CHAPITRE XXIX LE DON DE SCIENCE. Ce qu'est le don de science. - Il agit sur l'entendement. - Différence entre le don de science, la foi et la science naturelle. - Paroles de Donoso Cortès.- Le don de science fait discerner avec certitude le vrai du faux et préserve des sophismes de l'erreur. - Il agit sur la volonté, et nous préserve des fascinations mondaines. - Il développe et ennoblit toutes les sciences. - Paroles de Donoso Cortés. - Le don de science plus nécessaire aujourd'hui que jamais. - Opposé à l'esprit de colère. - Preuves de cette opposition. - Le don de science principe de paix universelle.

▸ Lignes de données:
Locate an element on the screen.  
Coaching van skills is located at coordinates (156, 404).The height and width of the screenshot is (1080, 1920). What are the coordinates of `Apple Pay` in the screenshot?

▸ Travail à faire:
A – D'après l'extrait sur le don de science, à quel esprit ce don est-il opposé ?
B – Modifiez le passage de l'extrait sur le don de science qui va de « CHAPITRE XXIX LE » jusqu'à « de paix universelle. » en remplaçant « colère » par « discorde ».
Ces lignes forment un matériau à part, indépendant de l'extrait.

▸ Tâches résolues:
A – À l'esprit de colère.

B –
CHAPITRE XXIX LE DON DE SCIENCE. Ce qu'est le don de science. - Il agit sur l'entendement. - Différence entre le don de science, la foi et la science naturelle. - Paroles de Donoso Cortès.- Le don de science fait discerner avec certitude le vrai du faux et préserve des sophismes de l'erreur. - Il agit sur la volonté, et nous préserve des fascinations mondaines. - Il développe et ennoblit toutes les sciences. - Paroles de Donoso Cortés. - Le don de science plus nécessaire aujourd'hui que jamais. - Opposé à l'esprit de discorde. - Preuves de cette opposition. - Le don de science principe de paix universelle.